Re-establishing my earlier suggestion that sublimity and "sense of wonder" are fundamentally covalent, it follows then that although science-fiction enthusiasts often use the latter phrase only to connote wonder in this "upward" end of its spectrum, it should be used no less to connote the aspect of terror in the "downward" manifestation.  Both of these forms of sublimity share the nature of what I called, in this essay, the "strange-sublime," and are phenomenologically opposed to the remaining form, "the odd-sublime," which can be roughly correlated with Huxley's horizontal transcendence, the transcendence in which one does not truly exceed what Ronay calls "habitual perception."

The two extremes of the "strange-sublime" suggest a possible parallel with Octavio Paz's dichotomy of "body/non-body."  I've already made a purely illustrative (i.e., not constitutive) comparison between my NUM formula and Paz's dichotomy in this essay, so I don't want to confuse matters by bringing sublimity into that mix.  But given that Huxley's downward transcendence suggests becoming overly attracted by, and perhaps subsumed by, the body, while upward transcendence suggests becoming liberated from same, into "non-body" in some manifestation, I will venture this comparison:

Horizontal transcendence= Paz's "the body"
Upward transcendence= "non-body" in the sense of Ronay's "expansion of apprehension"
Downward transcendence= "non-body" in the sense that "the object disturbs the sense of rational, natural categorization"

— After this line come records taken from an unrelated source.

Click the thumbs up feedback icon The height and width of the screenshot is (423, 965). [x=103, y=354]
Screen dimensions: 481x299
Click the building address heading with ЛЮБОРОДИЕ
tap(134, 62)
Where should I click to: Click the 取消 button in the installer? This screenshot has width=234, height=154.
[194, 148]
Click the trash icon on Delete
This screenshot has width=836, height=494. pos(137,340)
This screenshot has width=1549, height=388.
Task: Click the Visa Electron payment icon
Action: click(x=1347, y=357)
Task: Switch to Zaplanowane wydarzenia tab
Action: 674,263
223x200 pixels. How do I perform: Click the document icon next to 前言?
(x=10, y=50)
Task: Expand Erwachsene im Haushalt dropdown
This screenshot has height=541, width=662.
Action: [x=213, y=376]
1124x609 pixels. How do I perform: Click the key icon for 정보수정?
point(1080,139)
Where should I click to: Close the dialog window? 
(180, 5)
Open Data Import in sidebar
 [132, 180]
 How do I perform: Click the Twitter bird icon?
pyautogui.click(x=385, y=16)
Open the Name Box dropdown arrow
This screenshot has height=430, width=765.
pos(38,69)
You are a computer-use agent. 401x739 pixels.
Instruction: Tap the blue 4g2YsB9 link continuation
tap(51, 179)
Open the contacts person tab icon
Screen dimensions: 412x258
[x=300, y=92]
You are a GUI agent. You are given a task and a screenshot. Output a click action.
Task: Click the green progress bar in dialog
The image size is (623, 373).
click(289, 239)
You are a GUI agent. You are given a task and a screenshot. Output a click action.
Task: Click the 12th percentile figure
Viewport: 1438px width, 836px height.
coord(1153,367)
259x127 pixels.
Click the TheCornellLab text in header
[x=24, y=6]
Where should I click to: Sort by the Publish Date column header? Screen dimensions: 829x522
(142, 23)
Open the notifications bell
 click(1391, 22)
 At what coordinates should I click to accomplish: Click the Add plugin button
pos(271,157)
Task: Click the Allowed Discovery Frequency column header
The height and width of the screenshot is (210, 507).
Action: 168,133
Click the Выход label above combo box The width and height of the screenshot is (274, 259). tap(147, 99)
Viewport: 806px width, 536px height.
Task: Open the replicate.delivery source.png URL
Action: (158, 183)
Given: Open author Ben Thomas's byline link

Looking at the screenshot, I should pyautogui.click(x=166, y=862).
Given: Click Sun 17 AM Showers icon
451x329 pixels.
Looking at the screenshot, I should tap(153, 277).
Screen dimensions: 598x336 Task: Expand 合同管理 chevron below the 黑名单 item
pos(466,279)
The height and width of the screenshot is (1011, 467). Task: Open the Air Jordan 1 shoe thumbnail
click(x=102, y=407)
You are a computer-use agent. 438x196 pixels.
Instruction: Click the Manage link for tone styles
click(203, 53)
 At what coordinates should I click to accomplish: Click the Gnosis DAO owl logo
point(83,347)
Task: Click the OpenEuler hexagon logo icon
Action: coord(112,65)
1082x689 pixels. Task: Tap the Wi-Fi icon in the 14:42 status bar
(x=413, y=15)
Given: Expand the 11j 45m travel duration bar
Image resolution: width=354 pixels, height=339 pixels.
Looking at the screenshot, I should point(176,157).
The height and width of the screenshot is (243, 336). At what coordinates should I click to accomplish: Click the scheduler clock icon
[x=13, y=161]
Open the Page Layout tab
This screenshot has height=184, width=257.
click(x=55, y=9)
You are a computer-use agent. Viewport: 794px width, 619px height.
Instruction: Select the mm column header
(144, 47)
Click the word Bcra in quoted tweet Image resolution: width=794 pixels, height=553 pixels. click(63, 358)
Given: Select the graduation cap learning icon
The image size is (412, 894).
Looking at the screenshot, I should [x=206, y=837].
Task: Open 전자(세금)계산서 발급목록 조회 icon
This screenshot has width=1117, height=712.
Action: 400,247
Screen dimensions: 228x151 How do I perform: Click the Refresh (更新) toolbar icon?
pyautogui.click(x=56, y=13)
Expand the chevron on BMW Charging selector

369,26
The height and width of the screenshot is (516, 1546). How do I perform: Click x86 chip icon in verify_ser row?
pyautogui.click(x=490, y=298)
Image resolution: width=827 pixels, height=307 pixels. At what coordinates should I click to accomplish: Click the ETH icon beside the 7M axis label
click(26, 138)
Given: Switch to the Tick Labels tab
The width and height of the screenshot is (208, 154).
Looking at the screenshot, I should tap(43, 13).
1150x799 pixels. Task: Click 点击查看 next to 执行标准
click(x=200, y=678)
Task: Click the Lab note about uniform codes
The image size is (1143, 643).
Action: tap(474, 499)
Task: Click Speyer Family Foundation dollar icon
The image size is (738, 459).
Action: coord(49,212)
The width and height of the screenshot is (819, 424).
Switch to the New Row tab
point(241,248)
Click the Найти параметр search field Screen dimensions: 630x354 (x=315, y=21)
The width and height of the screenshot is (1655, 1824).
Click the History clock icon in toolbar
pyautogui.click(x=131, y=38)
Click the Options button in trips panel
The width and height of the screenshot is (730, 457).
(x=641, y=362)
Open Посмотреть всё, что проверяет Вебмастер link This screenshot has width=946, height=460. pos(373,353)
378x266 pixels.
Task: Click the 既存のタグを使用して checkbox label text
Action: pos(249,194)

I must note then that neither "the marvelous" nor "the uncanny" firmly line up with either form of transcendence exclusively.  It's true that we're perhaps more likely to associate "expansion of apprehension" with thinking about wonderful things like Campbell's dragons or Ronay's molten cyborg, and "repulson/attraction" with icons of terror.  Yet "the marvelous" also includes a horror like ALIEN, while the "the uncanny" can include cheery upbeat action-fantasies like Miyazaki's CASTLE OF CAGLIOSTRO, reviewed here.  For the latter, obviously, "attraction" to those things that suggest but are not reducible to "the body" would supersede "repulsion."

Having more or less concluded this game of intellectual connect-the-academics, the only thing that remains will be to cite three specific examples of my perceived sublimity: the "odd-sublime" in a naturalistic context, the "strange-sublime" that suggest upward transcendence, and the "strange-sublime" that suggests downward transcendence.  More on that in a separate essay.